After a long hold, she comes back. “You’ll have to take him back to where you got them.” I don’t think a doctor was even consulted. It was just “office policy.”

I was pissed now. I informed her we would not be going back to the ER. I did not inform her of how wasteful of time and money this was, or what a burden this kind of crap is on the system. I asked if an urgent care would do it. She thought they would. But after careful consideration of the all the germs floating around in waiting areas and the fact that the flu is reportedly raging through Georgia, we opted to Google stitch removal and do it at home. If there were a lot, we wouldn’t, but three seemed doable, and it was actually pretty easy. So take that, idiotic office policy.

I also handled the fact that last month’s paperwork glitch regarding Connor’s Sabril (vigabatrin) prescription was apparently never resolved.

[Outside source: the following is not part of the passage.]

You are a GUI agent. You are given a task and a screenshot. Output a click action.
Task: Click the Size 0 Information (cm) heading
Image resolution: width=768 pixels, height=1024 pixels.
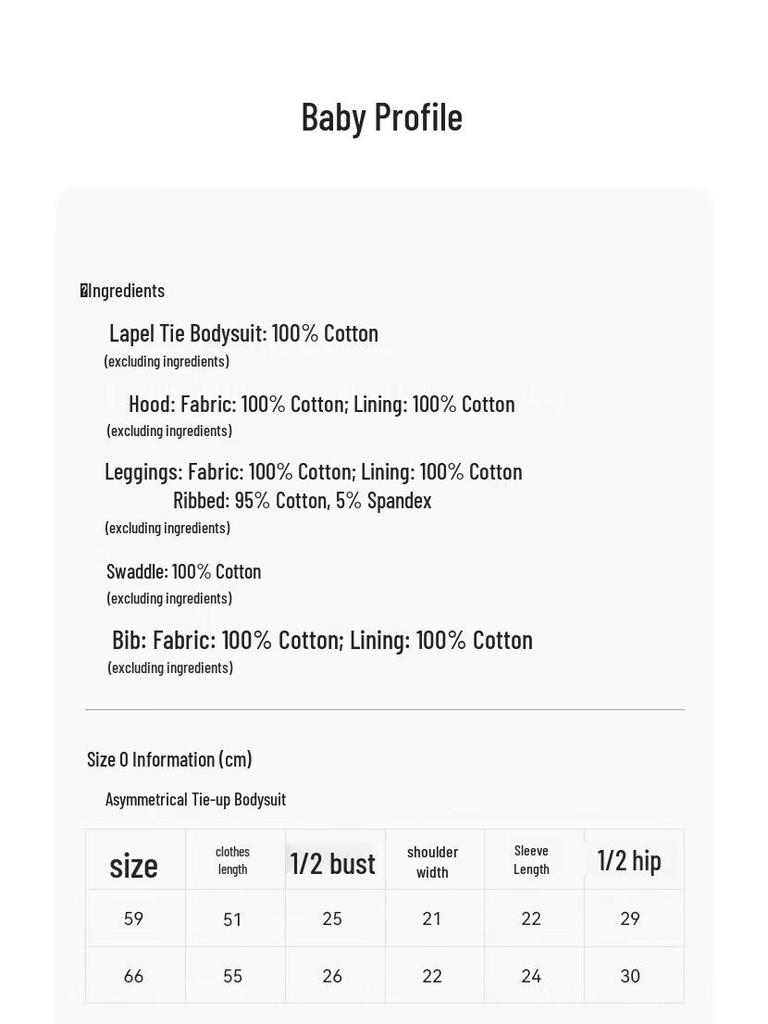[x=170, y=760]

Typically, if there is an issue filling this prescription, a group called SHARE works with the manufacturer to make sure prescriptions go out. I learned that this is not the case if you are marked non-compliant with the eye doctor paper work. They had sent us last month’s prescription in spite of the screwup. Thanks to the FDA, they couldn’t do it again.

You see, Connor takes a seizure med that carries some risk to peripheral vision. The FDA, when they finally got around to approving it in 2009 — 30 years after initial clinical trials — decided that if you wanted to use it, you had to have eye exams every three months. They also recommend ERGs every three months. An ERG requires Connor to be put under for 45 minutes to an hour. We stopped those a long time ago. He had one come back indicating a change. But nobody could tell us squat about what that meant, or if it was even more than a fluke. Not even all eye doctors recommend it. Some bend to the fear of the FDA and others flat out tell you it’s a waste of time and they can tell you very little with young children.

The regular eye exams (at which the eye doctors also acknowledge they can’t tell you much and it’s just an empty requirement) are very mandatory. Paperwork must be submitted to keep the meds coming. Some parents speak of obtaining waivers for these, but those waivers seem like unicorns to most of us. Something wasn’t submitted properly. Then it didn’t get fixed properly. And then it was decided by all parties (other than me) that the best option was to not give my child his seizure meds and status seizures, brain damage, even death was a better possible option than some minor impairment of his peripheral vision. The FDA is apparently well aware that one needs 20/20 vision when on a ventilator fighting for life. I did not inform the manufacturer or pharmacy that I was able to obtain some for Connor so that he was not at risk for the terrible dangers of cutting a med cold turkey. Eventually the kickass assistant at his neurologist’s office was able to fix the situation, further proving that they are the only medical office I have ever been able to count on.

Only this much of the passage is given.